Droit pénal et de la presse
le 13/06/2024
Marine ALLALI
Eugénie LIOT

Rapport de la CIIVISE : Violences sexuelles faites aux enfants, le temps de la parole

Rapport public de la CIIVISE, du 17 novembre 2023

Les chiffres sont encore une fois effrayants : 160.000 enfants sont victimes de violences sexuelles chaque année. Cela équivaut à un enfant victime d’un viol ou d’une agression sexuelle toutes les 3 minutes en France. Ces derniers chiffres actualisés sont ceux présentés par la Commission Indépendante sur l’Inceste et les Violences Sexuelles Faites aux Enfants (CIIVISE) dans son rapport du 17 novembre 2023 « Violences sexuelles faites aux enfants : on vous croit » dirigé par Monsieur Edouard DURAND, ancien juge des enfants du Tribunal judiciaire de Bobigny.
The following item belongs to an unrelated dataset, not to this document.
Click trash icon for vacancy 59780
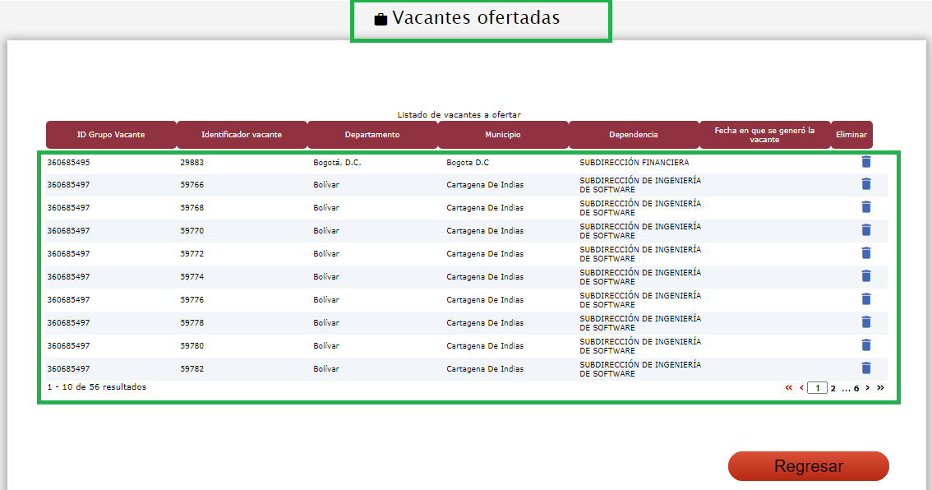Image resolution: width=932 pixels, height=490 pixels. pyautogui.click(x=865, y=345)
Ce rapport est le fruit de 3 années de travail de la CIIVISE et de recueil de témoignages à travers tout le territoire national. Les chiffres qui y sont présentés montrent, en outre de l’importance du phénomène, le peu d’enquêtes et de condamnation pénale des auteurs de violences sexuelles sur mineur.

En effet, le rapport révèle que seules 19 % des victimes de violences sexuelles lorsqu’ils étaient mineurs portent plainte et ce chiffre passe à 12 % en cas d’inceste.

En outre, une fois que la victime porte plainte, la condamnation intervient dans une très grande minorité des cas et le rapport révèle que seulement 1 plainte sur 6 pour agression sexuelle sur mineur aboutira à une condamnation et 1 sur 10 en cas d’inceste. Cela revient à un taux de condamnation estimé à seulement 3 % des viols et agressions sexuelles commis chaque année sur des enfants en France et seulement 1 % dans les cas d’inceste. Ce très faible taux de condamnation est spécifique aux infractions de nature sexuelle et touche plus encore les infractions commises sur un victime mineure au moment des faits. La CIIVISE tente d’expliquer ce faible résultat, notamment par la révélation tardive des faits par la victime.

En effet, seule 13 % des victimes révèlent les violences au moment des faits. Ainsi, les affaires de violences sexuelles sur mineurs sont, en tout point, comparables à un « cold case ». A cela s’ajoute que dans 81 % des cas, l’agresseur est un membre ou un proche de la famille. Cependant, le nœud du problème ne réside pas seulement dans le silence des victimes, mais également dans la prise en compte de leur parole.

Le rapport constate qu’après la révélation des faits, le plus souvent à un membre de la famille, près de la moitié des enfants (45 %) ne voient aucun changement dans leur situation et ne sont pas mis en sécurité. Après la mise en évidence du très mauvais traitement de ces affaires par le système pénal français, ce rapport a également détaillé 82 recommandations ayant pour but de proposer des solutions pour éradiquer ce fléau. Ces recommandations s’organisent en 4 axes principaux : le repérage des enfants victimes, le traitement juridique de ces situations, la réparation et le soin des victimes ainsi que la prévention des violences sexuelles sur mineurs. Parmi elles, la CIIVISE suggère d’élargir les situations devant alerter les professionnels sur des potentiels faits de violences sexuelles telles que les consultations de jeunes filles mineures pour une IVG et pour toute grossesse précoce ; ou encore les consultations à la suite d’une tentative de suicide d’un enfant ou d’un adolescent.

La CIIVISE recommande également de reconnaitre une infraction spécifique d’inceste, ou encore l’intégration du cousin ou de la cousine dans la définition des viols et agressions sexuelles qualifiés d’incestueux (article 222-22-3 du Code pénal). Il s’agit alors de redonner une parole à ces victimes, mais également de prévenir ces agressions en tentant de repérer ces enfants, et de leur apporter tout le soutien nécessaire en cas d’agression. Face à cela, les recommandations de la CIIVISE ont pour objectif de lever le voile sur ces violences, trop longtemps tues par un déni généralisé dans la société. La tendance actuelle, qui doit se poursuivre, est à la prise de parole et à la protection des mineurs, victimes particulièrement vulnérables.

Il est grand temps de lever la voix pour élever ces actes au-devant de la scène juridique.

Le pôle Droit pénal et Aide aux victimes du cabinet Seban Avocats porte une attention particulière à ce sujet, et souhaite renouveler sa ferme volonté de soutenir les victimes.